Records for locating words and elements:
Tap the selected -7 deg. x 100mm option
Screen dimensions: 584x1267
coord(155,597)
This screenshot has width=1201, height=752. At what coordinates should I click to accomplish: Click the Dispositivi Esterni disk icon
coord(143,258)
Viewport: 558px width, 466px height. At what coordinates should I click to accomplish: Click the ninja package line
---
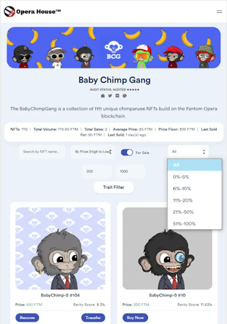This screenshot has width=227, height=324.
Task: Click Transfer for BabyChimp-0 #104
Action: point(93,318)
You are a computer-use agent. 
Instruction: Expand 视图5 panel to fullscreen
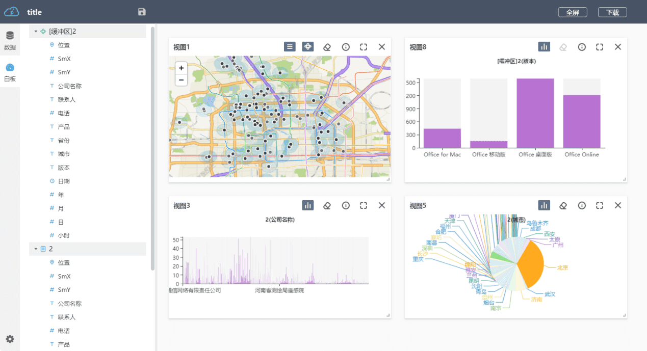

* _Objective_:
Render the lines from the one containing "Tap the selected -7 deg. x 100mm option" up to and including the one containing "Viewport: 558px width, 466px" as a Markdown table with the columns No. and Line, omitting any blank lines.

* _Task response_:
| No. | Line |
|---|---|
| 1 | Tap the selected -7 deg. x 100mm option |
| 2 | Screen dimensions: 584x1267 |
| 3 | coord(155,597) |
| 4 | This screenshot has width=1201, height=752. At what coordinates should I click to accomplish: Click the Dispositivi Esterni disk icon |
| 5 | coord(143,258) |
| 6 | Viewport: 558px width, 466px height. At what coordinates should I click to accomplish: Click the ninja package line |